Con reclamo presentato in data 16/06/2023, regolarizzato il 03/10/2023, ai sensi dell’art. 77 del Regolamento, il sig. XX lamentava una violazione della disciplina in materia di trattamento dei dati personali da parte di Silgan Dispensing Systems Vicenza s.r.l. (di seguito “la Società”).
In particolare, veniva segnalato che “In data 06.03.2023, presso la sede della ditta, durante lo svolgimento delle ordinarie mansioni di lavoro, il reclamante ha eseguito l’accesso al sistema informatico intranet dell’azienda, utilizzando le proprie credenziali personali da un computer aziendale utilizzato in modo promiscuo anche da altri dipendenti (pc del reparto). Nel corso della navigazione online è entrato in pagine in cui era possibile visionare dati strettamente personali di molteplici dipendenti, tra cui erano visibili le distinte dei bonifici relative a trattenute, eseguite dalla società, per prestiti e pignoramenti a carico dei dipendenti della società. In particolare, risultavano visionabili le distinte dei bonifici corrisposti dalla società a titolo di cessioni del V della retribuzione relativi a molti dipendenti. Erano pubblicate pagine da cui risultava per ciascun dipendente (…) la somma trattenuta dalla retribuzione, con indicazione del creditore e della relativa banca beneficiaria della trattenuta”.
Alla luce di quanto documentato nel reclamo, l’Ufficio formulava una richiesta di informazioni, ai sensi dell’art. 157 del Codice, al fine di conoscere le specifiche circostanze che avevano reso possibile la messa a disposizione delle informazioni, nonché il numero di interessati coinvolti (nota del 13/02/2024).
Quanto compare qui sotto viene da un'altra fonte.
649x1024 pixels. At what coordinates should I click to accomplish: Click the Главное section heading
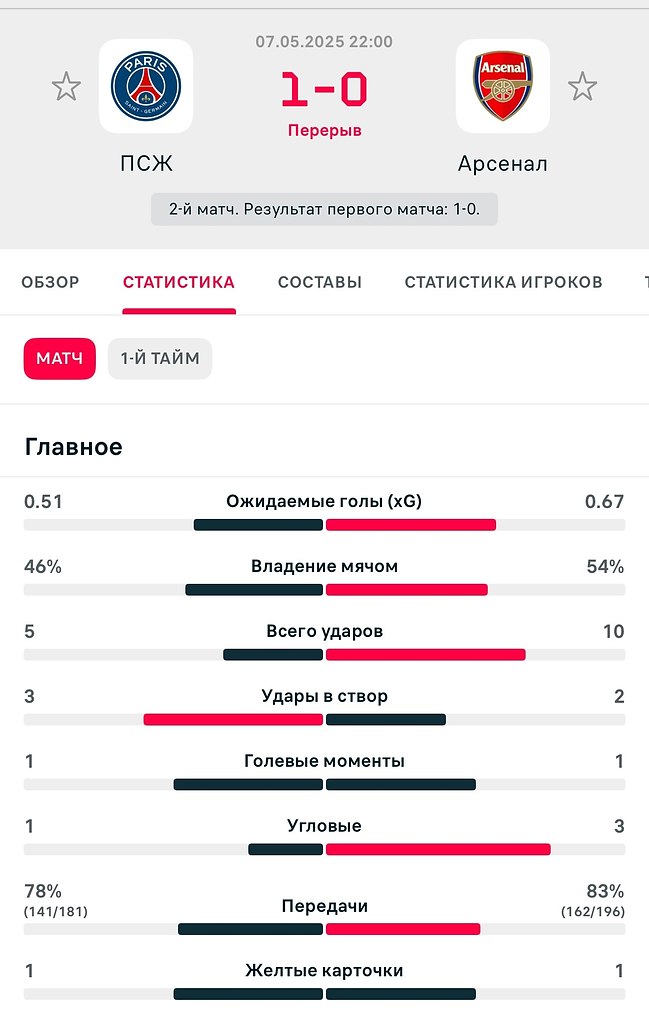[x=74, y=447]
La Società forniva riscontro, con la nota del 13/03/2024, rappresentando che:
- “L’11 marzo 2023 (…) il delegato sindacale di Filtem CGIL informava l’HR Manager di aver appreso che in una cartella del server aziendale accessibile anche ai lavoratori di reparto, erano stati rinvenuti alcuni documenti contenenti dati personali (…)”;
- “l’HR manager informava immediatamente della segnalazione ricevuta il Plant manager (…), e il collega IT (…). Immediatamente la società si attivava per identificare la cartella contenente i suddetti documenti, rimuovere i dati e non renderli più accessibili ai lavoratori. Alle ore 05:01 del giorno 12 marzo 2023 i file contenenti i suddetti documenti venivano rimossi dal server”,
- “Una volta identificata la problematica e rimossi i documenti, la Società ha effettuato le debite verifiche interne, all’esito delle quali è emerso che l’accesso ai documenti da parte del [reclamante] è stato reso possibile a causa di un mero errore umano”;
- “la cartella nella quale il reclamante ha rinvenuto i documenti, infatti, era una cartella operativa di condivisione e scambio di dati e informazioni tecniche, funzionali all’operatività della società. Per mero errore detta cartella è stata utilizzata dal personale dei dipartimenti HR e Finance della società per esaminare i documenti al fine di permettere alla funzione Finance di comunicare al fornitore di servizi di payroll i dati richiesti per riconciliare alcune informazioni necessarie per l’assolvimento del suo incarico (...)”;
- “In particolare, in data 9 marzo 2023, avendo ricevuto solleciti di pagamento da parte di alcuni enti e dovendo dare al suddetto fornitore di servizi payroll dettagli non in proprio possesso, la funzione Finance della società chiedeva supporto al personale della funzione HR che, per ruolo e mansioni, era in possesso delle informazioni richieste. In tale circostanza (…), i documenti sono stati caricati per errore nella suddetta cartella condivisa”.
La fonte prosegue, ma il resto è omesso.